Along with being skilled with laying information into the narrative (both plot wise and world building), the author really excels at world building. The system of Psy energy, how the constellations came to be and existed together all felt pretty well put together. It felt solid, and each time the characters landed on a new world was the best part of the book. I'm a sucker for world building and Zodiac had it in spades. However, that is where this book's strengths end.
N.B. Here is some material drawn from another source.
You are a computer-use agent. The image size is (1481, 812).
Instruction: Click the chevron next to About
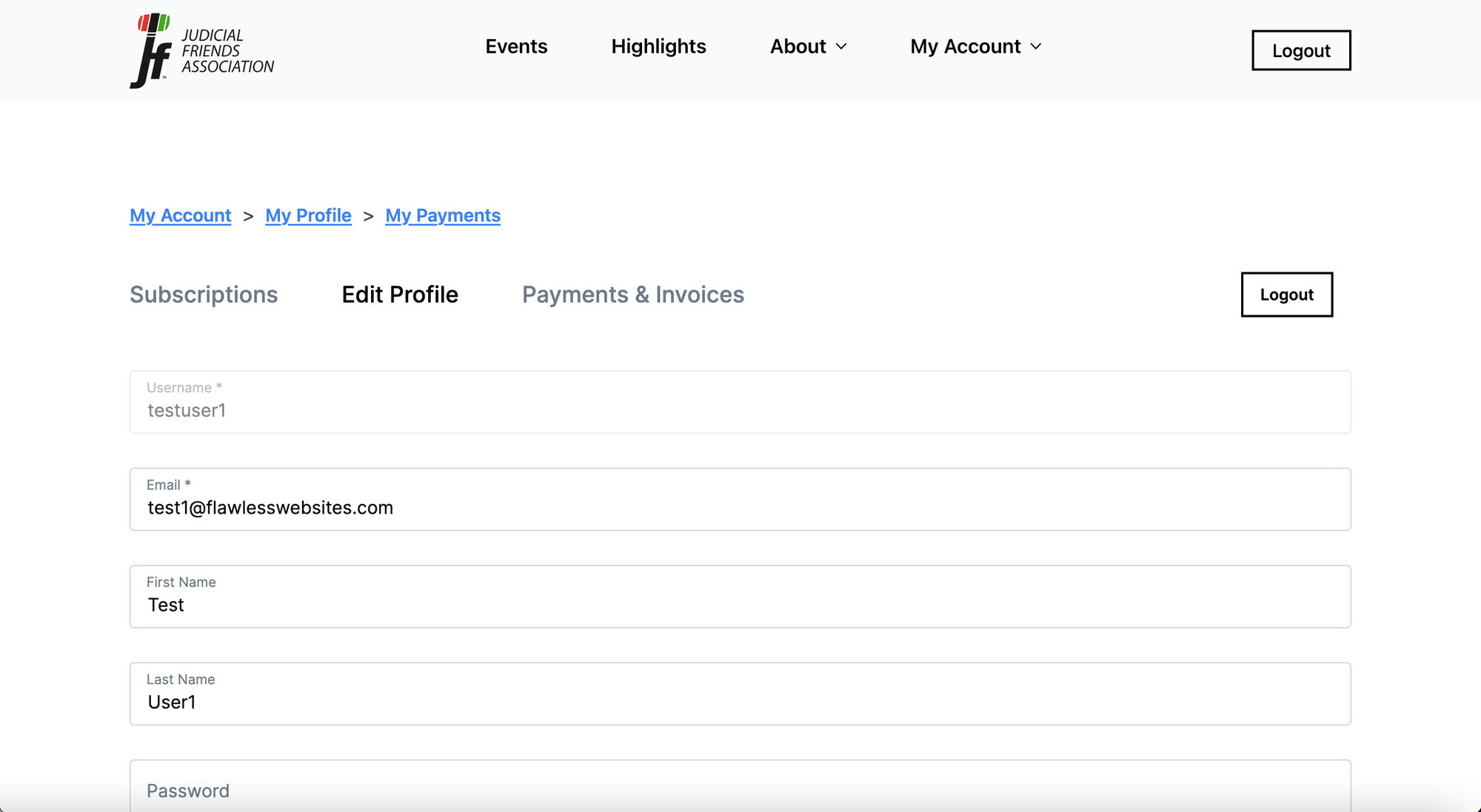click(x=841, y=47)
Let's start with the characters. I'm not normally one who pickets for strong female characters, but Rho pissed me off by how passive and pathetic she was. Throughout the whole book, she does absolutely nothing. It's her idea to warn other signs of the coming danger and what happened on her home world, yet no one believes her or she gets blown off. She has some skills with Psy energy (which she doesn't EVER need to practice, because she's a SUPER SPECIAL SNOWFLAKE.). And she faces Ochus at the end, a battle that ends in a tie because she was able to use her Super Special Powers That She Never Has to Actually Learn to beat him back just enough to survive. The story involves Rho being picked and given power because "It's in the stars" and what's a YA book without a goddamn speshul widdle princess. She then runs around to a bunch of other planets, all in an attempt to show off more of the author's world, to convince people that their version of the boogeyman is real. Meanwhile, despite planets BLOWING UP, all the official adults are too stupid to actually do something about it. Then when she finally convinces them (which she doesn't even do, they're swayed by the fact that SHIT KEEPS BLOWING UP) they all run off to a battle which they have little to no plan for (other than using our Speshul Princess as bait for the baddie), and then get beaten. Big surprise.
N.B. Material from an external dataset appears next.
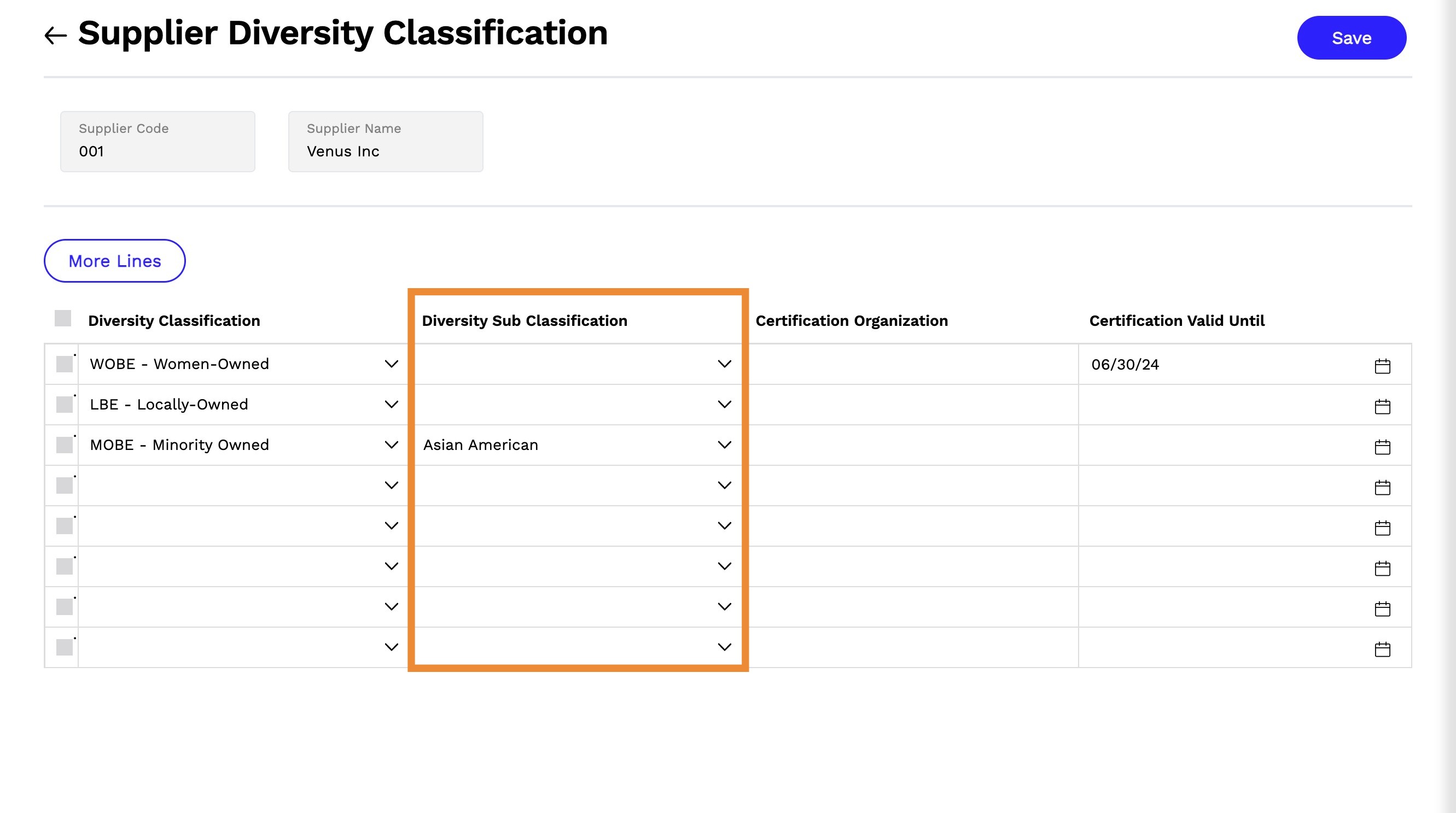Open calendar icon in MOBE row
Viewport: 1456px width, 813px height.
click(x=1383, y=446)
I would be a bit more forgiving if Rho actually did small heroic things throughout the book. You don't have to blow up a baddie or save a planet to be a hero. Sometimes our heroes are those who help out children, go out of their way to do something they know is right, or even just speaking up and telling people what they think. There are no small chances for Rho to show off what an "awesome" person she is. (I certainly couldn't figure it out, but every other character wouldn't stop telling her how fabulous she was, so there must have been SOMETHING there.) Even when there is a chance to rescue some people on Virgo, instead the author chooses to have the people they were going to rescue (mind you, this wasn't even Rho's idea) die instead. Just to make her look worse. Well, congrats, mission accomplished. There was nothing about Rho that made me like her, let alone cheer her on as a hero.

The other characters in this are no better. Hysan is probably the most forgiving, but too many parts had me rolling my eyes (especially when he talks about how speshul Rho is despite her NEVER HAVING DONE ANYTHING.) Mathias was eye-roll worthy, and the only thing that made me like him was when he died at the end. Which I don't foresee as sticking, since we don't get to see his corpsey body. Boo.

Ultimately, this book would have been wonderful had it had a completely different plot and characters. There was nothing to sympathize with with the characters, their motivations and actions often seemed stupid and unreasonable (such as Mathias Tasing guards in one of the Houses. You know, that shouldn't get you in trouble or anything.) Plus the plot felt so formulaic that it made me sick. Here's a tragedy. Here's our MC getting chosen. Here they are with their plan to save the day. Here's the two boys that make a love triangle. And then yaaay, the special snowflake saves the day without making any difficult decisions. Everything about this book was wonderfully creative-- except the parts that matter.

TL;DR: 1.5/5 stars. Unless you enjoy the cliched love triangles and a plot you can foresee blindfolded, don't bother.